Para responder a esta pergunta é necessário o estudo da propagação da trinca, o que envolve uma nova teoria e metodologias, que o ANSYS em bem pouco tempo será capaz de lidar de maneira automática. A figura 11 representa a curva de propagação de um material qualquer. Número de ciclos em função da alternada dos fatores de concentração de tensão (DK). Os dois “thresholds” são os dois limites abaixo ou acima dos quais a propagação não ocorre, ou ocorre de maneira frágil e instantânea. A lei de Paris, ainda no mesmo gráfico esboçada, é válida, então, na segunda região.

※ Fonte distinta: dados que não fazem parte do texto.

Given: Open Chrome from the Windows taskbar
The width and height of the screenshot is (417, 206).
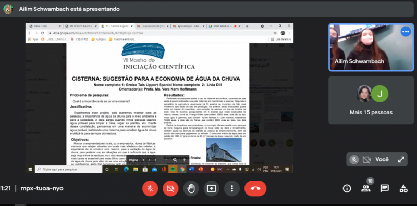Looking at the screenshot, I should 182,169.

Como desenvolvimentos futuros, a ANSYS nos apresenta a lista que se segue: DOWNLOAD 1. T-stress calculation 2. CINT enhancement a. Surface element support b. Inertial loading c. Initial state (initial strain, stress, …) d. C* for creep material 3. Crack growth simulation a. Mesh morphing b. Remeshing 4. Workbench meshing 5. Composite fracture E, assim, podemos finalizar dizendo que a ANSYS está evoluindo de maneira consistentemente sólida, com a intenção de fornecer soluções na mesma medida profundas, em termos teóricos e técnicos, e abrangentes, de forma a garantir que os usuários tenham a melhor solução totalmente integrada do mercado.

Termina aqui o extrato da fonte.